Der Wald ist lichter geworden, die Debatte darüber leiser. Das scheint paradox. Ein Rückblick und der Versuch einer Erklärung.

Hanspeter Guggenbühl für die Online-Zeitung INFOsperber

Red. Unter dem Titel «Mehr Schäden im Schweizer Wald als während des ‘Waldsterbens’» berichtete Infosperber am 26. Oktober, wie sich der Zustand des Schweizer Waldes langfristig veränderte. Den Fokus richtete der Autor dort auf die jüngste Entwicklung, die der extrem trockenen und heissen Vegetationsperiode im Jahr 2018 folgte. Im heutigen Artikel schaut der Schreibende zurück auf die alarmierenden Berichte in den 1980er-Jahren, und er analysiert die sich wandelnden Erkenntnisse über die Ursachen und Folgen der Waldschäden.

Zwischen der aktuellen Corona-Epidemie und den Waldschäden seit den 1980er-Jahren gibt es eine Reihe von Parallelen:

– Beide Themen alarmierten und dominier(t)en während längerer Zeit die öffentliche und politische Debatte. Die Corona-Epidemie tut das intensiv seit acht Monaten, das sogenannte «Waldsterben» beschäftigte die Gesellschaft und Politik, wenn auch weniger intensiv, ab 1983 während mehreren Jahren.

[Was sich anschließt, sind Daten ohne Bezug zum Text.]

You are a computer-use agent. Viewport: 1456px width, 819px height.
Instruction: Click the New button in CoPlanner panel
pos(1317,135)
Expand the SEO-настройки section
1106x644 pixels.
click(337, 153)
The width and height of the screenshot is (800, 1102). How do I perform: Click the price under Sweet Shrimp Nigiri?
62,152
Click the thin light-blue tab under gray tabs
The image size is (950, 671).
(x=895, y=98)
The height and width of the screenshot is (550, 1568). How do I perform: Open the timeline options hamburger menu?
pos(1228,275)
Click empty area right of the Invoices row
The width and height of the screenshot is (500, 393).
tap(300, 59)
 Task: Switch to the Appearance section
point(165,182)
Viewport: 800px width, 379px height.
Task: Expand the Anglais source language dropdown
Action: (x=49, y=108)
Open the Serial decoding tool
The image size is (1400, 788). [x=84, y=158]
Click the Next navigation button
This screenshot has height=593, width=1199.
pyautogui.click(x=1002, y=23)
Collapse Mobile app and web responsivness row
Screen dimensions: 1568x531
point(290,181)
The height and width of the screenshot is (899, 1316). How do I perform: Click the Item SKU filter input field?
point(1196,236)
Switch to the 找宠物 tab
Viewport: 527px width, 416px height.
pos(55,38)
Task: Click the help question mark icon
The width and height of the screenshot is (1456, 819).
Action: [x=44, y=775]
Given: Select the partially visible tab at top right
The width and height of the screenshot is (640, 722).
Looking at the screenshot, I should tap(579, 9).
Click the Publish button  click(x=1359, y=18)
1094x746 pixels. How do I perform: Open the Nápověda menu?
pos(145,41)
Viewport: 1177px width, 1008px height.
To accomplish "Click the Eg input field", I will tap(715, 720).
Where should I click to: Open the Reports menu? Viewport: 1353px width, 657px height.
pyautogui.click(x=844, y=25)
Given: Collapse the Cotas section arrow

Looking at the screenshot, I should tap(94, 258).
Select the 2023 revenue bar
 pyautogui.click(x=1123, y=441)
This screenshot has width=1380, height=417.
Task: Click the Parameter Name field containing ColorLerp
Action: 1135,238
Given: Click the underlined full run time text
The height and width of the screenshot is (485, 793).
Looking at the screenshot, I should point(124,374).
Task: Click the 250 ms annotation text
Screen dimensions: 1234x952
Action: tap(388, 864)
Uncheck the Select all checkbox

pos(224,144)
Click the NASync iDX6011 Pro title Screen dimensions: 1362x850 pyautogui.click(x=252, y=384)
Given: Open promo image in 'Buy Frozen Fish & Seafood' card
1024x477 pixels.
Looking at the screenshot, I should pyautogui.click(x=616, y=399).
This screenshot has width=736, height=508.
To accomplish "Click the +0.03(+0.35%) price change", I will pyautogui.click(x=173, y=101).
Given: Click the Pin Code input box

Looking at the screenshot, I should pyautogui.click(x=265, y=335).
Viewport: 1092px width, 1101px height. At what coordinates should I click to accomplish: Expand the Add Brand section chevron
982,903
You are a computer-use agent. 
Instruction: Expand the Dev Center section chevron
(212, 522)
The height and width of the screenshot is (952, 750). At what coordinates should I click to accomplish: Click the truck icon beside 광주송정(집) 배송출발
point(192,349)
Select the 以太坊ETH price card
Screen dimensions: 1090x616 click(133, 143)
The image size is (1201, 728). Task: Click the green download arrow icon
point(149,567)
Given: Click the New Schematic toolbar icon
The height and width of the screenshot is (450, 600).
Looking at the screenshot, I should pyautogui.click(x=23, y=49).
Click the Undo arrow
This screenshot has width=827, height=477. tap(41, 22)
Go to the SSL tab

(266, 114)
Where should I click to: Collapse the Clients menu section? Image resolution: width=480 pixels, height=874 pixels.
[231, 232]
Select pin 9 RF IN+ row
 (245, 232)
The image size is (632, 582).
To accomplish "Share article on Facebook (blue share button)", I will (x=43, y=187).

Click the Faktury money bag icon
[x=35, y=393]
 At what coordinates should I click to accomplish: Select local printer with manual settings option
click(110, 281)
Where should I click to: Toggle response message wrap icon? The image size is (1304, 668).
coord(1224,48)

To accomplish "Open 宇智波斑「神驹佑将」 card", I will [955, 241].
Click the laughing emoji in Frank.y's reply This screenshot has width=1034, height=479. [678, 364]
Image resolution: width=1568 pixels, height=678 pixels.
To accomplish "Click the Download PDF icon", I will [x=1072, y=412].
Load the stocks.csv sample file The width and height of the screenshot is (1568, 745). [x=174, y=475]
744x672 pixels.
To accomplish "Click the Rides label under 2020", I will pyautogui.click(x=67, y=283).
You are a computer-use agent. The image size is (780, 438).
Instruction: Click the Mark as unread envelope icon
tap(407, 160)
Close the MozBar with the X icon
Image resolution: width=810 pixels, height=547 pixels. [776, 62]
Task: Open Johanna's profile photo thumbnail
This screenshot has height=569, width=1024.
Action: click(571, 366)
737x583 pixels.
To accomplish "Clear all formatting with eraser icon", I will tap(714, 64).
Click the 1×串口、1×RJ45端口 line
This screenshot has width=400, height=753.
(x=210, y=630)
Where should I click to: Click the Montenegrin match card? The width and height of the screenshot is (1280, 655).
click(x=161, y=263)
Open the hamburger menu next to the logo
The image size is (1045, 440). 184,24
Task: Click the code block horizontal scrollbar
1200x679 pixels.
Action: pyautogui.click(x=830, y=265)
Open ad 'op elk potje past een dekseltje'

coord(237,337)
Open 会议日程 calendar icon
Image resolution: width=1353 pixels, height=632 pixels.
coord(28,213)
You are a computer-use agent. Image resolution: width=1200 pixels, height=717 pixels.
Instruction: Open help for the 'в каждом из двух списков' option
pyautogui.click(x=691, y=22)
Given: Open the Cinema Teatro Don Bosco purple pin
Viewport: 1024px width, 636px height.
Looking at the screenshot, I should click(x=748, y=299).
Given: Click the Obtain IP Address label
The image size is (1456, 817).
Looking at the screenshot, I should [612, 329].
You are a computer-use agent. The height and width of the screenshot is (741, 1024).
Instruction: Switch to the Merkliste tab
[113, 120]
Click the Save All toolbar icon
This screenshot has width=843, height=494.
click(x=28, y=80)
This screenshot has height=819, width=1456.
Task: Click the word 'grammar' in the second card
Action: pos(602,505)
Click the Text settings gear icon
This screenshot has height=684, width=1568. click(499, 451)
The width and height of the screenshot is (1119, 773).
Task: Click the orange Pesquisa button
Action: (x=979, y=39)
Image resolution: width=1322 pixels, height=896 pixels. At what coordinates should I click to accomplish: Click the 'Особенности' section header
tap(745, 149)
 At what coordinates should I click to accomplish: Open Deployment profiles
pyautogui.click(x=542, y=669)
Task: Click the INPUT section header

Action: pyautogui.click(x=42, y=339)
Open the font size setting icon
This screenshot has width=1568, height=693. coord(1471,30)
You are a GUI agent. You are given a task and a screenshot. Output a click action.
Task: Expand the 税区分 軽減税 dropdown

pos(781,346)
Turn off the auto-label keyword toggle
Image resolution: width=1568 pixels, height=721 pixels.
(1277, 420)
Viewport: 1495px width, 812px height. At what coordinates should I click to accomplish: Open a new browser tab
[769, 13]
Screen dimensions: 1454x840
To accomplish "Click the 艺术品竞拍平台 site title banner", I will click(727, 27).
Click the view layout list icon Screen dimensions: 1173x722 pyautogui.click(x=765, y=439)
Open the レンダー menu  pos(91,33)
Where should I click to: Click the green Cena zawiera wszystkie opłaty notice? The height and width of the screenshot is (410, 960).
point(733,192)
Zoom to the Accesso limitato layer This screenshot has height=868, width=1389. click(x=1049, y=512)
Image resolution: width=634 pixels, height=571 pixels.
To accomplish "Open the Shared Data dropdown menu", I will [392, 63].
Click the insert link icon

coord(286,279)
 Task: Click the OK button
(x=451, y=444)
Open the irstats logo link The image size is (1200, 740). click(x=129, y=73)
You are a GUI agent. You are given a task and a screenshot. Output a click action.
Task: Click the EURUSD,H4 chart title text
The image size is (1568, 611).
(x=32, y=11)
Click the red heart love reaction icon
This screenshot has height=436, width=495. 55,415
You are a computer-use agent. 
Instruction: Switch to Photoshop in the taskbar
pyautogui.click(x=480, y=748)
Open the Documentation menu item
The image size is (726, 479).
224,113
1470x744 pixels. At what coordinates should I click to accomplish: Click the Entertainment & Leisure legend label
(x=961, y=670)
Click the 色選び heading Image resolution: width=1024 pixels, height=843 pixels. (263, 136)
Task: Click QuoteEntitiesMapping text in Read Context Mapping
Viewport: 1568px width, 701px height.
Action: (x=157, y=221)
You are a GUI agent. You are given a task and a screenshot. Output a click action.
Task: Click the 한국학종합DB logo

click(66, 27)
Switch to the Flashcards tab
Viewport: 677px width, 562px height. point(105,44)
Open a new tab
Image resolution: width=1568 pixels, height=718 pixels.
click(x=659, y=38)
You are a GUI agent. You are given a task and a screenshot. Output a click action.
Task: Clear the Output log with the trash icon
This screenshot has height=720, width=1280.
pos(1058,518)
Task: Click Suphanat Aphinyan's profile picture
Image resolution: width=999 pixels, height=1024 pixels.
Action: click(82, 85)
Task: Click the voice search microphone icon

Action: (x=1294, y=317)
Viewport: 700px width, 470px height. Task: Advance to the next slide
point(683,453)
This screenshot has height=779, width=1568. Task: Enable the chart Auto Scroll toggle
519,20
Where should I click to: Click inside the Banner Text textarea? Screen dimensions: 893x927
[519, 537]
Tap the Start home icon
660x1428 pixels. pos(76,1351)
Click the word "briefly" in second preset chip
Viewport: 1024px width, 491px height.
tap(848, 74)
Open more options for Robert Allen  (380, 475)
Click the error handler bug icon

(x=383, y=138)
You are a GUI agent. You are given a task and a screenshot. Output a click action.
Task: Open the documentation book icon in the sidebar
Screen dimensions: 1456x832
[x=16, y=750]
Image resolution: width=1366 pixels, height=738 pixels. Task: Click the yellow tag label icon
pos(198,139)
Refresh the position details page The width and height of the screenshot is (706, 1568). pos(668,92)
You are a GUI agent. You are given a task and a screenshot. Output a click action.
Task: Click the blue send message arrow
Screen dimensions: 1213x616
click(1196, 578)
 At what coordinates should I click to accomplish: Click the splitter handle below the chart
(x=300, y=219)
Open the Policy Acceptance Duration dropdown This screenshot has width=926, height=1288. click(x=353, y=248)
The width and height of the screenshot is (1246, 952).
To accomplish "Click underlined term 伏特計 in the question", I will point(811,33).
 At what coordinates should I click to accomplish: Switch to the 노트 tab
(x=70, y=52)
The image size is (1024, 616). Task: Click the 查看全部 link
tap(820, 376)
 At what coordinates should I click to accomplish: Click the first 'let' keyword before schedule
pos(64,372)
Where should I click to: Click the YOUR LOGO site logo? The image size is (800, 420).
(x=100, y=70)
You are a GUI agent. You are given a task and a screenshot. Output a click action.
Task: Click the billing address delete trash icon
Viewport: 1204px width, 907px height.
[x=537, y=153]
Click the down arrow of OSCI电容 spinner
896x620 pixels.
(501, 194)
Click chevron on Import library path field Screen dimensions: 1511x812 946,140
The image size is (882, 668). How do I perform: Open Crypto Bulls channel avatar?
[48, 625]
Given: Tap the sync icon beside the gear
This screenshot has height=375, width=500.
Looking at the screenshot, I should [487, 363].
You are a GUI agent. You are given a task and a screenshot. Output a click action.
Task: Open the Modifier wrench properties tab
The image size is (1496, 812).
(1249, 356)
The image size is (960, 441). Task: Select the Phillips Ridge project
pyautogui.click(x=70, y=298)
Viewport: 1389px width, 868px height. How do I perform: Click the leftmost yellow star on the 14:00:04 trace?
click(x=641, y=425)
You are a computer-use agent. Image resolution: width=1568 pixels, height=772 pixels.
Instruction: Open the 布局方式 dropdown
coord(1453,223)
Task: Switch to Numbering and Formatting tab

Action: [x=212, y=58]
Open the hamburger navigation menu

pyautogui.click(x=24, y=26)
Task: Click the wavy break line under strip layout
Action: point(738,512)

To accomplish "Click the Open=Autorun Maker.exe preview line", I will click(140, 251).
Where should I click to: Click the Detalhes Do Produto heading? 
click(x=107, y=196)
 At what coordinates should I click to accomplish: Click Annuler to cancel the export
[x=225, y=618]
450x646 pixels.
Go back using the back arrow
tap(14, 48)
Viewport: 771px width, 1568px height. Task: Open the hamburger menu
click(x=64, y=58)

– Beide Themen nähren sich aus Daten, deren Aussagekraft heute in Frage gestellt wird: Die Zahl der positiv auf Covid-19 getesteten Personen bestimmt den Alarmpegel bei Corona, der Anteil der zu mehr als 25 Prozent verlichteten Bäume jenen der Waldschäden.

– Bei beiden Themen wechselten Dramatisierung und Beschwichtigung kurzzeitig.

– Beide Themen spalten Politik und Gesellschaft in Alarmierende und Verharmlosende. Beim Wald wandelte sich die anfängliche Angst vor einem grossflächigen Absterben zum Hohn über die «Waldsterbens-Lüge».

– Bei beiden Themen ging die Zunahme an Wissen einher mit einer zunehmenden Ungewissheit.

Das Paradox und der Versuch einer Erklärung

Das Paradoxe beim Thema Wald: Obwohl die Schweizer Waldbäume heute im Schnitt kahler sind als während des Höhepunkts der «Waldsterbens»-Debatte, berichten die Medien nur noch spärlich darüber. Und trotz mehr Wissen wagen sich die Interpreten der Waldschäden heute weniger weit auf die Äste hinaus.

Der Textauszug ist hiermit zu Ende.